Cluster analysis ( Fig. 23 View FIGURE 23 ) also generally suggests homogeneity in the sample, although there is a single specimen (FMNH P 14632) that groups out separately. This is a very large individual that is well outside of the size range for most Pseudodiplacodon specimens and is within the size range of Eotitanotherium . Although the large size of this individual could suggest that it represents a distinct and as yet unnamed species, I am not inclined to recognize a new taxon at this time. I do not believe that the finding of a single discontinuously large individual is sufficient grounds for the recognition of a new species, especially considering that the coefficient of variation for the majority of variables in the total Pseudodiplacodon sample is well within the limits established for a single species.

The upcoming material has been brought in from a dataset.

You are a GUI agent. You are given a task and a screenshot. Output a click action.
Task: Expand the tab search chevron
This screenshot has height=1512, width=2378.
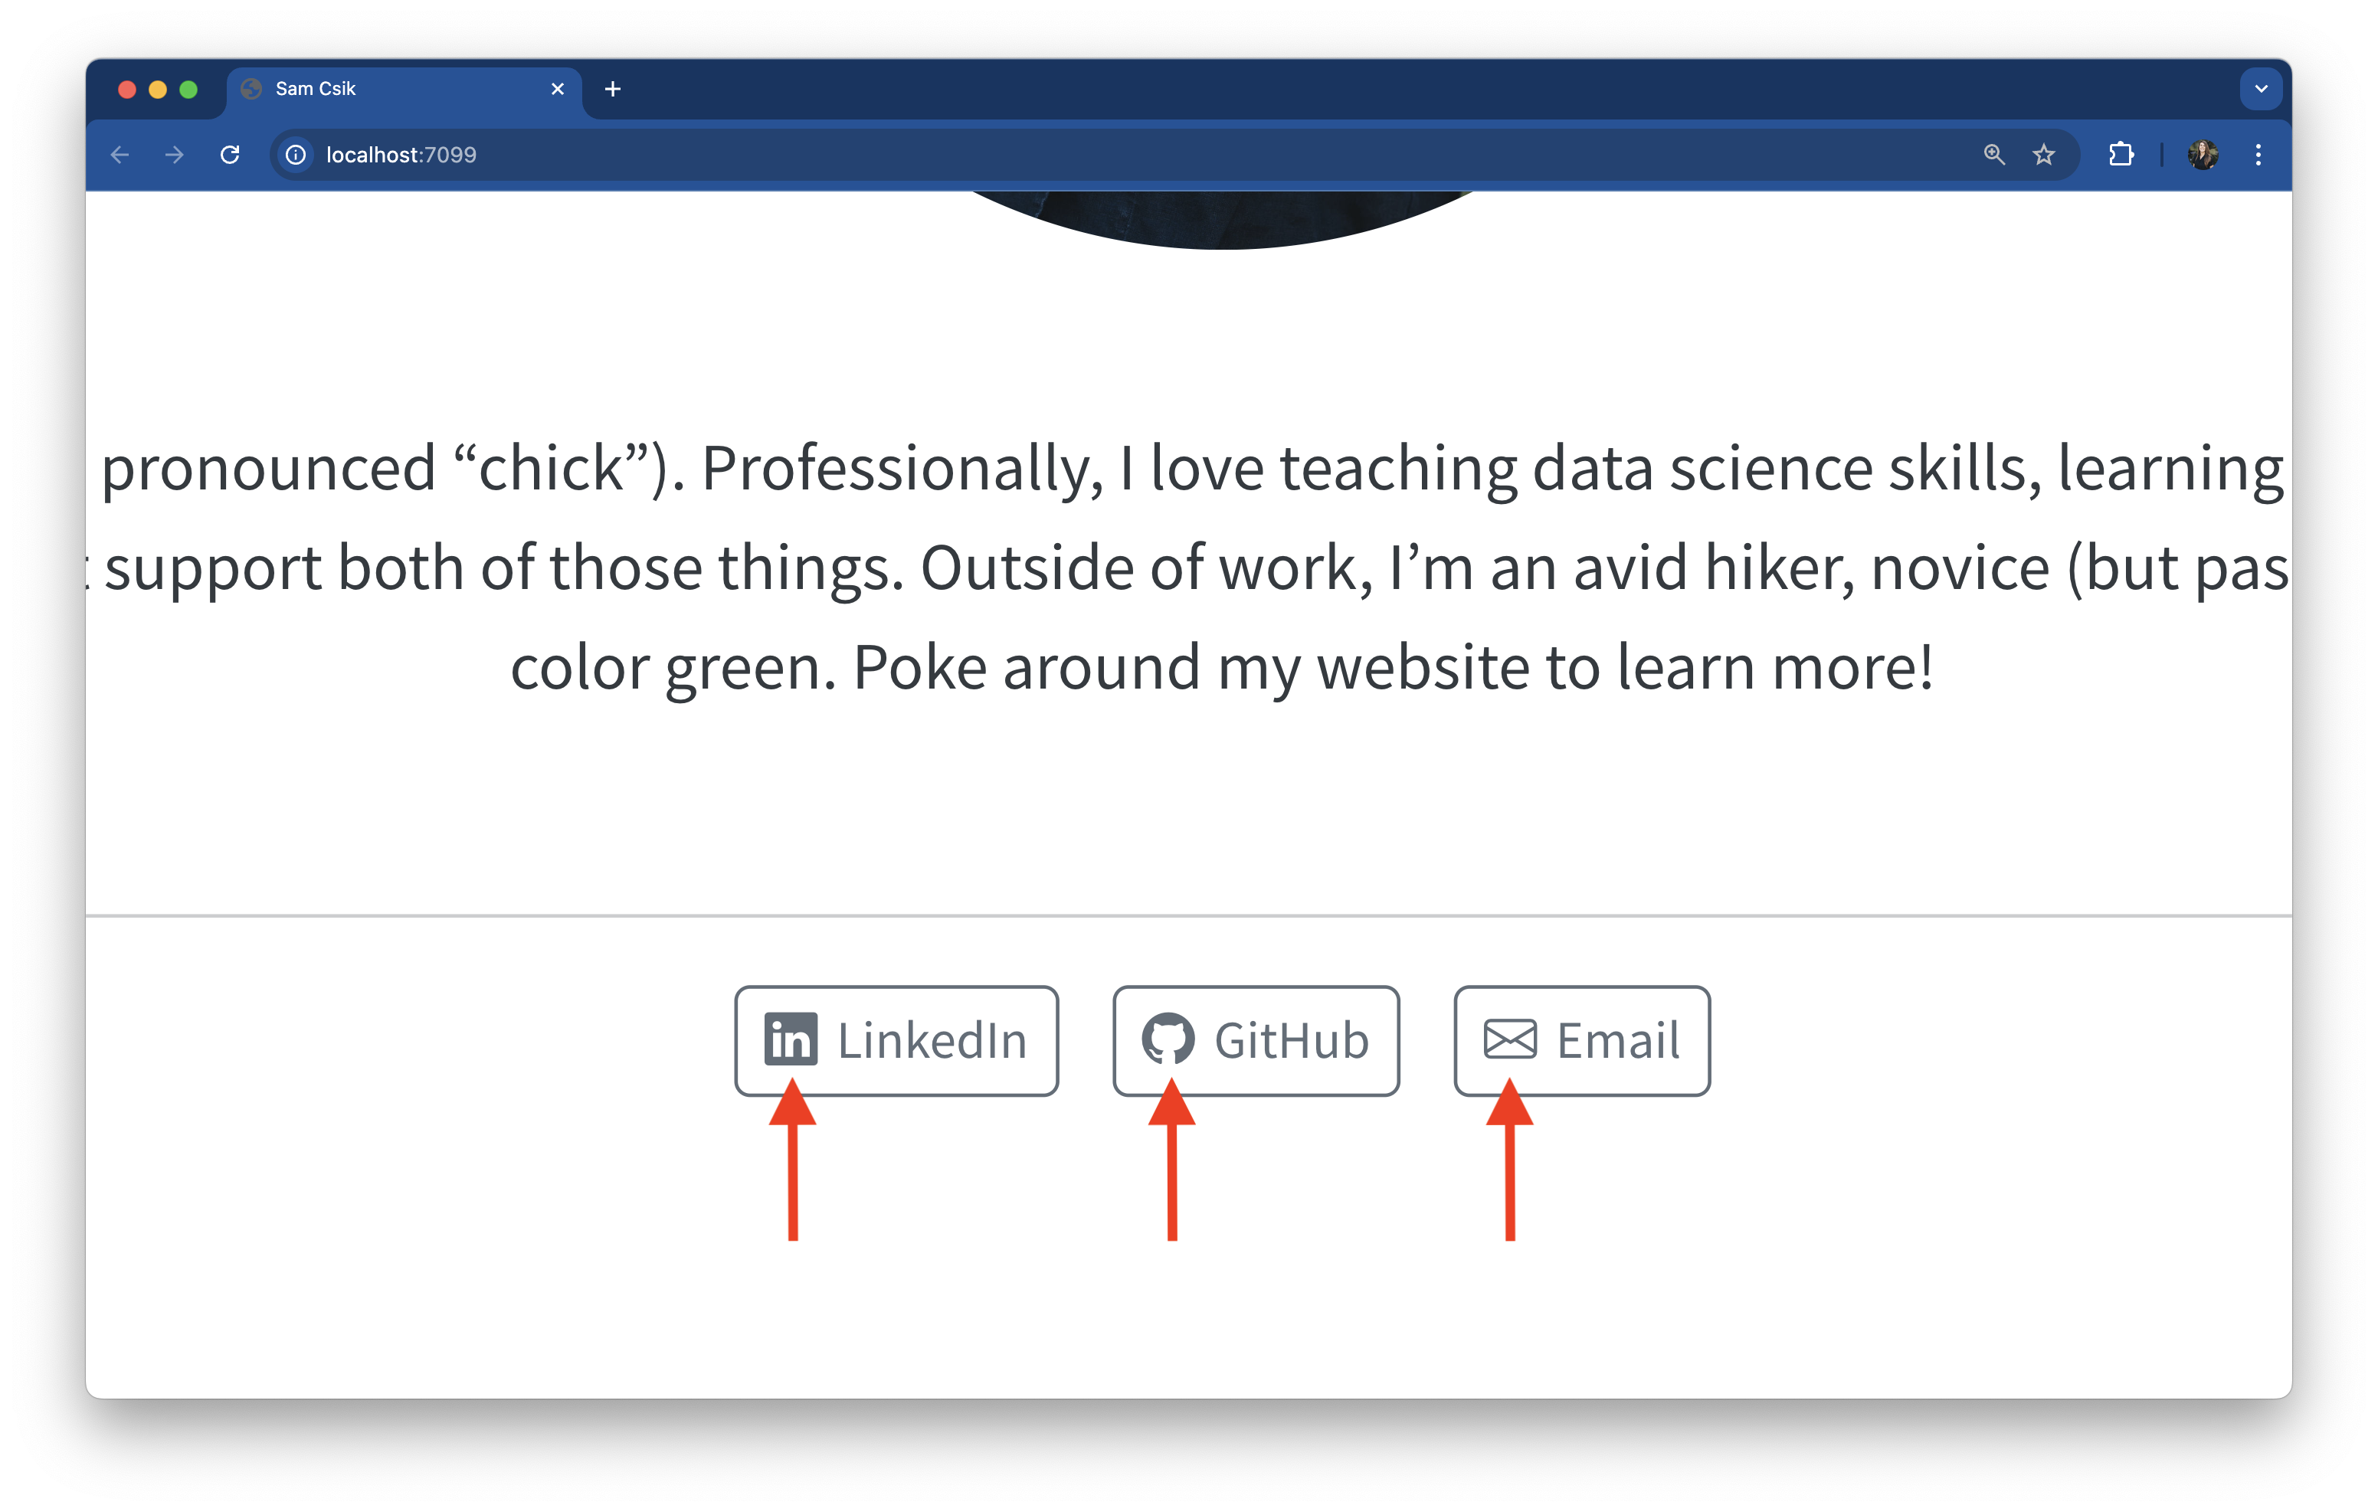tap(2260, 89)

In my opinion, in order to demonstrate that a second taxon is present, a sample of larger individuals would have to be obtained that can be compared statistically against the specimens of more typical size already analyzed.

a Based, whenever possible, on an average of left and right measurements.

b Excluding Diastema Length.

As indicated above, two of the coefficients of variation for canine size (buccal-lingual width of the left and right canines) are greater than 10 and may indicate that canine size is sexually dimorphic. Unfortunately, the samples upon which these figures are based are too small to clearly establish whether canine size is bimo- dally distributed. It should be noted, however, that the high coefficient of variation for these two variables is due entirely to the single large individual (FMNH P 14632) discussed above. If this individual is dropped from the analysis and the coefficient of variation recalculated with the remaining two individuals in the sample, the values for V become 3.8 and 3.1 for the left and right canine respectively. Thus, if the large individual represents a distinct taxon, there is no evidence at present for sexual dimorphism in canine size for the smaller members of the sample. Alternatively, the single large individual could represent a male while the other seven individuals represent females.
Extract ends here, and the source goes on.